Things I did or believed incorrectly - relatively of couse
-I thought calories were the be all end all. If I ate enough and made it to the gym regularly, I’d look like Arnold when I eventually cut up. Sorry, it’s not that simple. Macronutrients are more than a fad word, and they need to be understood if you want to make the most of your pursuit.
-“Eat big, train big” was the best way to look like a bodybuilder. If I ate more than I needed and constantly tried to lift heavier progress would come (this kind of gets into the whole “chasing #s” thing I’ve written about in the past.)
-Definitely overestimated how many calories I ‘needed’. When I finally dieted down smartly for the first time, and made myself track everything on a daily basis, it made me understand just what I needed to maintain, to lose, and to gain (relative to my body composition at the time, as well as my training volume, split, etc… of course!)
-Thought that if I underate for a day that the couple of lbs I lost were actual muscle, and not just the usual amount of crap working its way through my intestines -lol
-Believed that if I missed a meal, I’d instantly lose muscle, and so I’d find myself in Penn station or at corner bodegas in NYC downing some pretty poor choices for nourishment at times.

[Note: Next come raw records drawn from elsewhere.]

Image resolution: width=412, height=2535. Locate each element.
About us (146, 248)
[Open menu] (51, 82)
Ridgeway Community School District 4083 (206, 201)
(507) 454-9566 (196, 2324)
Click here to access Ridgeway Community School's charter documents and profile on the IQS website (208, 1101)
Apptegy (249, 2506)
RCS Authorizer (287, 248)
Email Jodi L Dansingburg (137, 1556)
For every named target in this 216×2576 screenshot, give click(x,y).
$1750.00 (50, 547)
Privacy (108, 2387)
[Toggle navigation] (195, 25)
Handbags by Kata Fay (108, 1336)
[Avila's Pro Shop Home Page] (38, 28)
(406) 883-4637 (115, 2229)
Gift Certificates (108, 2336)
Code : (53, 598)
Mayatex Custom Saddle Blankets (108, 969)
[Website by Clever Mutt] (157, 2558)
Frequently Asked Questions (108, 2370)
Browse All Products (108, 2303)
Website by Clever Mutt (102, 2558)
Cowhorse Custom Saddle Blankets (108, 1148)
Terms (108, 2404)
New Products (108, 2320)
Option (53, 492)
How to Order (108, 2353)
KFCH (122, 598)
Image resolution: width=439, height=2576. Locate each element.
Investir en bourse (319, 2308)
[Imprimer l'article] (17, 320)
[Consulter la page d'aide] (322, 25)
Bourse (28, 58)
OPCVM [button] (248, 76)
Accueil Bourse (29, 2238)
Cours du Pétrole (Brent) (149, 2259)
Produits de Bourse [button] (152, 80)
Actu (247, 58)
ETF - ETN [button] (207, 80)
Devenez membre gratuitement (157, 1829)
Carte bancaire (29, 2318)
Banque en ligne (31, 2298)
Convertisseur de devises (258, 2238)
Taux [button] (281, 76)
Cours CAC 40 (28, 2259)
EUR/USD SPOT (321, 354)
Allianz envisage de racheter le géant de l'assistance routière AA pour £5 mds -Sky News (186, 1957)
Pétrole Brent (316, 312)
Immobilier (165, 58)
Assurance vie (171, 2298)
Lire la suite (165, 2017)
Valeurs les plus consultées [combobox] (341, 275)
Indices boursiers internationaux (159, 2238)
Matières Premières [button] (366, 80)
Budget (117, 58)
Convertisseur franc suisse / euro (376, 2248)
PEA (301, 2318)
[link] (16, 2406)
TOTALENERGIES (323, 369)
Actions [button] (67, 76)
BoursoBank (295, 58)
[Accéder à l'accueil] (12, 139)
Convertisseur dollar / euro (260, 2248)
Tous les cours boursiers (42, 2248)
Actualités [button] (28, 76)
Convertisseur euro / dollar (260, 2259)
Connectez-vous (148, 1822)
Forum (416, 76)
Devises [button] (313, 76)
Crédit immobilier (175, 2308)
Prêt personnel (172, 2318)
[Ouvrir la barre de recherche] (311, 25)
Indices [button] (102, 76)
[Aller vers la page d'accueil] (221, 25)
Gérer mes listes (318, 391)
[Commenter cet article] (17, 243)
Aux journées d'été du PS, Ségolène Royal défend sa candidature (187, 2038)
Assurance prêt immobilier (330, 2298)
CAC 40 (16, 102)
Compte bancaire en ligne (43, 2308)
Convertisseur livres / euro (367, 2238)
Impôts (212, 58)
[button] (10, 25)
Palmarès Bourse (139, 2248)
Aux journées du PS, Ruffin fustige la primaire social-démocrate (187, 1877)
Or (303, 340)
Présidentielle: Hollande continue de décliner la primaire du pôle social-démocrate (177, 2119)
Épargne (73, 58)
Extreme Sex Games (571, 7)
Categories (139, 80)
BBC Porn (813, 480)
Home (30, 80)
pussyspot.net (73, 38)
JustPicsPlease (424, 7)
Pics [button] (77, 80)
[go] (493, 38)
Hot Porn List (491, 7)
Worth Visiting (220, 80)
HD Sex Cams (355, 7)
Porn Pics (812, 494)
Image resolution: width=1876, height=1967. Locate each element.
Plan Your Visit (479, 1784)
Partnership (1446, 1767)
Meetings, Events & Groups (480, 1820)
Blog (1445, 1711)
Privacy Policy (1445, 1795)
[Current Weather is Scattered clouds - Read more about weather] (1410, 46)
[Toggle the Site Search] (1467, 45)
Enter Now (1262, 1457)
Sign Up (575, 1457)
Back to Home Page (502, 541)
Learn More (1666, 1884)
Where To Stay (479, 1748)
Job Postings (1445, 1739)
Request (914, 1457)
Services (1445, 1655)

-Always had to order more food than anyone I was hanging out with. I was a bodybuilder after all (or so I belived at the time), and one burger couldn’t possibly be enough to satiate my growing muscles! Sure I had eaten two hours earlier, but damnit, this is what all the really ‘big’ guys in the gym must do.
As none of my friends at the time looked like competitive bodybuilders (just very serious, fairly large gym rats), no one was in any position to call me out. We’d all hit the gym, shower up, head out for the night, and make sure we all shoveled in tons of food so we’d continue to look like the local wrecking crew hanging in the corner of whatever bar or club we were at. We’d joke about how easy it was to get cut, all you had to do was a few hours of cardio every day for a few weeks,… right? But who has time for that? and besides, I’d rather be huge! Anyone can be ripped at 150 lbs right?!
As much as I loved telling people what I weighed, especially considering that I started training in college weighing all of 150 non-shredded lbs, I knew that I didn’t feel great losing my shirt at the beach. Sleeveless shirts are a favorite of pudgy gym rats for a reason. Tight acorss the back? Shoulders stretching the XL fabric? Triceps hanging like smooth hams from the sleeve holes? Check, check and check! Plenty of material to hide the belly, love handles and back fat? Thank goodness yes.